Before one even considers sacroiliac surgery of any kind, all other avenues of treatment should be explored and exhausted. Initial treatment should be provided by a professional therapist with experience in diagnosing and treat sacroiliac joint pain. After an evaluation and some mobilization treatment, the therapist will instruct the patient on proper biomechanics, therapeutic exercises and back health to avoid unnecessary and improper strain on the injured sacroiliac joints. Too much exercise and movement of the sacroiliac joint may indicate loose ligaments that would normally hold these joints within a normal range of motion. If this is determined, there could be additional stabilization procedures performed, such as pelvic belt fixation and taping techniques. The sacroiliac joint should stabilize with a good stabilization program in about six weeks time.
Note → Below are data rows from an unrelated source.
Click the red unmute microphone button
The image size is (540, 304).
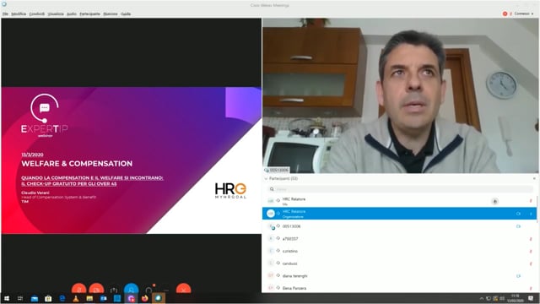[78, 289]
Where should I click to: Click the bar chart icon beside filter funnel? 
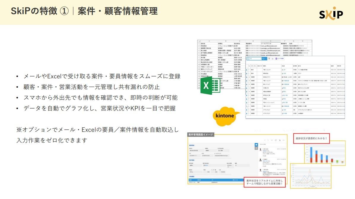(x=273, y=59)
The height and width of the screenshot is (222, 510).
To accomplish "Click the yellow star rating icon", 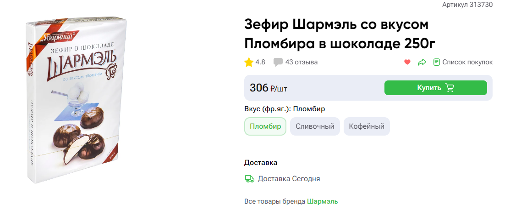I will [249, 62].
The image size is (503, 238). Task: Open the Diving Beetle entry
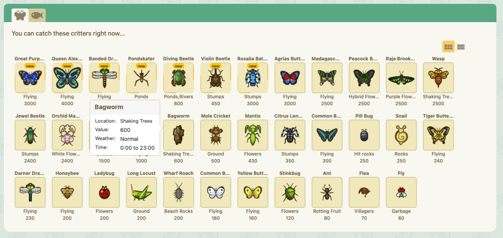178,77
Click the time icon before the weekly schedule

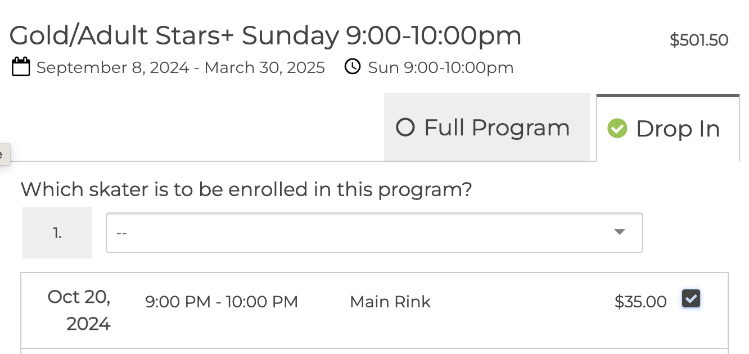pos(352,66)
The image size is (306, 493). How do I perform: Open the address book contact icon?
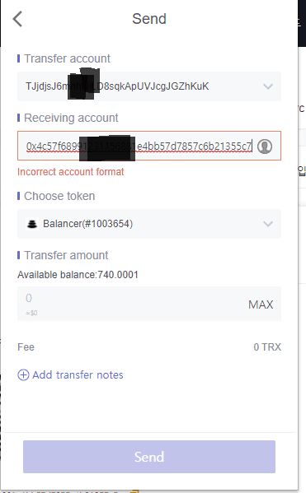point(265,147)
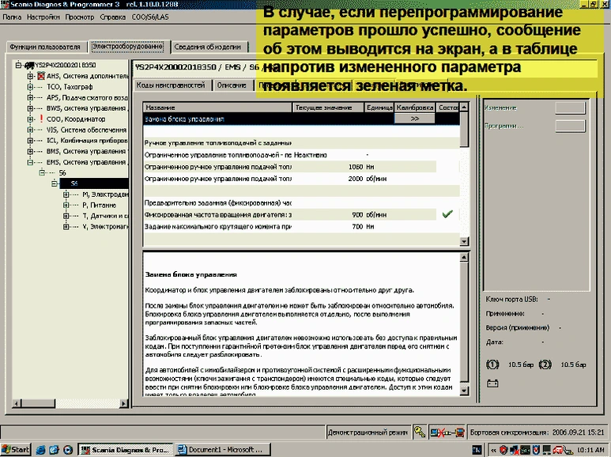This screenshot has height=457, width=611.
Task: Collapse the EMS tree node
Action: 31,161
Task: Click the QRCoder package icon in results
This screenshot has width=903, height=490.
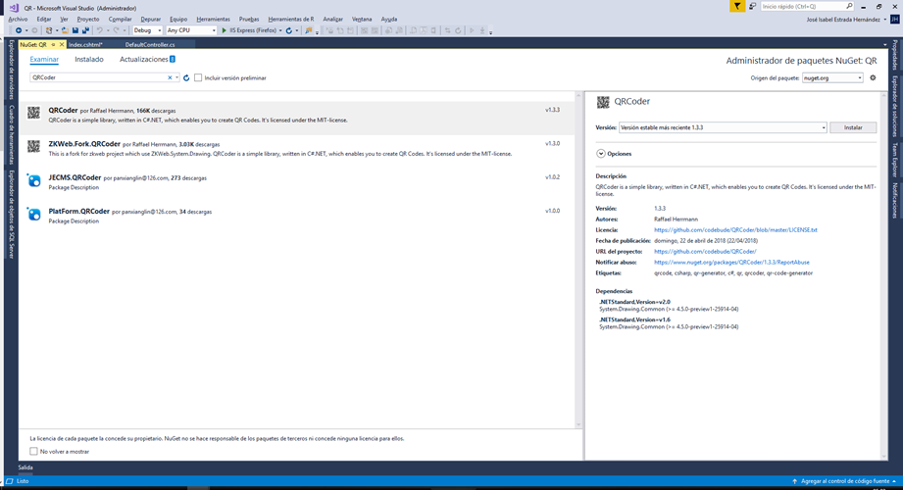Action: [34, 113]
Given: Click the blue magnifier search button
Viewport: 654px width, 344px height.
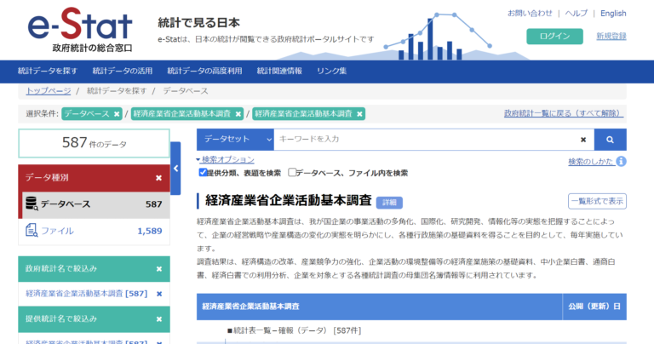Looking at the screenshot, I should click(x=610, y=139).
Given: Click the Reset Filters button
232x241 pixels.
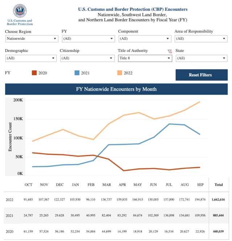Looking at the screenshot, I should point(202,75).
A home program of self-mobilization is necessary to be performed either by self-mobilization exercise or by family members who have been given specific instruction from a trained therapist. Those patients who continue to have hyper-mobility after a stabilization rehabilitation therapy fails, an orthopedic consultation for prolotheraphy or surgical stabilization, such as sacroiliac surgery, may be necessary. Take a look at our FREE sciatica pain and back pain relief guide.

If you are considering surgery as an option to stabilize your si joint pain and sacroiliac joint, there are two types of sacroiliac surgery to consider:

Fixation sacroiliac surgery: this surgery is done to stabilize the sacroiliac joint and there will be cannulated screws placed through the ilium and sacrum. The cannulated screws that your surgeon will use for the stabilization of the sacroiliac joint are approved by the U.S. Food and Drug Administration (FDA) for fixation of fractures of large bones. Due the approval, it is widely accepted that the cannulated screws will be solid enough for sacroiliac stabilization for which they are commonly used. Fixation sacroiliac surgery is the most common surgery for sacroiliac joint stabilization.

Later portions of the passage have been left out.